= Ghana Music Rights Organization =

Music licensing organization

Ghana Music Rights Organization (GHAMRO) is a royalties collection agency within Ghana that represents the broadcast, public performance, mechanical and in some cases, the synchronization rights of music copyright holders. GHAMRO is currently been run by a 7- member board of directors. These board of directors consists of 3 composers, 2 performers, 1 publisher and 1 producer. GHAMRO is not run by government, it is run by a non-profit corperate body functioning as a collective management organization.
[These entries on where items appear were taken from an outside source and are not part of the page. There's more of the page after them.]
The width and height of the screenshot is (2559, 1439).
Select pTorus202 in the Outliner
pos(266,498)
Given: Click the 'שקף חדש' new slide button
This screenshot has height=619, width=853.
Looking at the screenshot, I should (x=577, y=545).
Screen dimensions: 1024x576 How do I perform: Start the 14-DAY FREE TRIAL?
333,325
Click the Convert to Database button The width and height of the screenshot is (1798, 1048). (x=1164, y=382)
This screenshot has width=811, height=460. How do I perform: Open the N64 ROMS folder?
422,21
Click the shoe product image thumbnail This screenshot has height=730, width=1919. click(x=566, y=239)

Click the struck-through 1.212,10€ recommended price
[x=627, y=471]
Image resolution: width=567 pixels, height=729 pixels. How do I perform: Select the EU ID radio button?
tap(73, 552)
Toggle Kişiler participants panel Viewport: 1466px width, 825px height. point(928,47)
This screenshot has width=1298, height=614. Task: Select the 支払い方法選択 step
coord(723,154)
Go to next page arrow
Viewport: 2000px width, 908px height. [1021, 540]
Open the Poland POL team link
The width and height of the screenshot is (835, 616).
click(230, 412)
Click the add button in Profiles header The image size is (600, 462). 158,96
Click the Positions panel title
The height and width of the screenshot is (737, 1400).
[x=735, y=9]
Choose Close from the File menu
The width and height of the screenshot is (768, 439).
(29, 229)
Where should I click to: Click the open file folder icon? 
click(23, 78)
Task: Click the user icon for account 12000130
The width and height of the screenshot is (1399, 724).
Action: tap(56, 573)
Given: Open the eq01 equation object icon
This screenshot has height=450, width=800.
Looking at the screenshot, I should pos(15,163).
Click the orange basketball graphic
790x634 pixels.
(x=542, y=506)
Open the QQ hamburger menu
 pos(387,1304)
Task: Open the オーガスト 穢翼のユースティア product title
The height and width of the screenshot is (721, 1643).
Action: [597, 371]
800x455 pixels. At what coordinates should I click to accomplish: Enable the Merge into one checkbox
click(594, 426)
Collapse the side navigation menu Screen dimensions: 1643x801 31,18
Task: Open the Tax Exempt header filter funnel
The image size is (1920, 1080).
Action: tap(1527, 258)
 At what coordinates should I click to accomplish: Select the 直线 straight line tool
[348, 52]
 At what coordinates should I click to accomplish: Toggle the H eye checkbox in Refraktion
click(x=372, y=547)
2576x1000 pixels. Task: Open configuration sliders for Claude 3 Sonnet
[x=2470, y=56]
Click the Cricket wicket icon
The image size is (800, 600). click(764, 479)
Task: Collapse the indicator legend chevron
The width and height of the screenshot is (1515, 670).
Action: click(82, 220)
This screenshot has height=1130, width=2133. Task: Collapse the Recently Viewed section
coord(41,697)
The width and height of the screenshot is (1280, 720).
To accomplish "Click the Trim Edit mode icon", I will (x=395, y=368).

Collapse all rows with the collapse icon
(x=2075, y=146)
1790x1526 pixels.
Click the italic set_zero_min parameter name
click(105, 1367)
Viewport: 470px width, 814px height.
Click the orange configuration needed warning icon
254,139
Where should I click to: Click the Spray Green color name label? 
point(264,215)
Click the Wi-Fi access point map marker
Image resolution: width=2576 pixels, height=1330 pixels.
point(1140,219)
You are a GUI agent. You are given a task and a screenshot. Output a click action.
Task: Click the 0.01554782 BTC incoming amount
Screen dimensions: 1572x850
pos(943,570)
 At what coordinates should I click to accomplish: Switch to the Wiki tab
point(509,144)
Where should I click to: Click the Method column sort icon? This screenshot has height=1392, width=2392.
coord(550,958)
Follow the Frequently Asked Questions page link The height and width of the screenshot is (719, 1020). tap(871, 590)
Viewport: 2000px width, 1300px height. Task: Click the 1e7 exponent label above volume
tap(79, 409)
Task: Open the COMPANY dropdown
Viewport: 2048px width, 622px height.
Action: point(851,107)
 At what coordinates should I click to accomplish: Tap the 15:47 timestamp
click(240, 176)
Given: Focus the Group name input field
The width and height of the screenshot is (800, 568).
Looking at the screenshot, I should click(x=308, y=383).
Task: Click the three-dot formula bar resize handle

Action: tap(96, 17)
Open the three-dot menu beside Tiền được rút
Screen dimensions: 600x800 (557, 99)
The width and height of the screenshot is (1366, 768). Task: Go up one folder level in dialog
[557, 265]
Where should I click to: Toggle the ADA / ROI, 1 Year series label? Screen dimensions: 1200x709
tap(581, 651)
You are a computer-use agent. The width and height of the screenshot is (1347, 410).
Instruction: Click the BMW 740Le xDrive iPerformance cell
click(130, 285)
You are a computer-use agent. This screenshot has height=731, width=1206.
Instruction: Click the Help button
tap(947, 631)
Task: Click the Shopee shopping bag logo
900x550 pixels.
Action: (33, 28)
GHAMRO was created under Section 49 of the Copyright Law, Act 690 of 2005. The agency collects royalties for music rights ownx̌ers in Ghana. Before 2005, that function had been operated by the Copyright Society of Ghana. The organization has faced regular criticism about payment of royalties to stakeholders resulting from the failure of music users in Ghana to pay for the use of music. Due to this GHAMRO sued GBC over failure to pay royalties. As of 2018, the organization was led by Rex Omar. As of February 2024, Jackson Brefo, was the CEO for GHAMRO. The CEO of Ghana Music Rights Organization (GHAMRO). When Jackson Brafo came to power, he revealed the organization's struggles with funding and revenue collection. This revelation came about on May 23, 2025 during a discussion on the GhanaWeb X Space.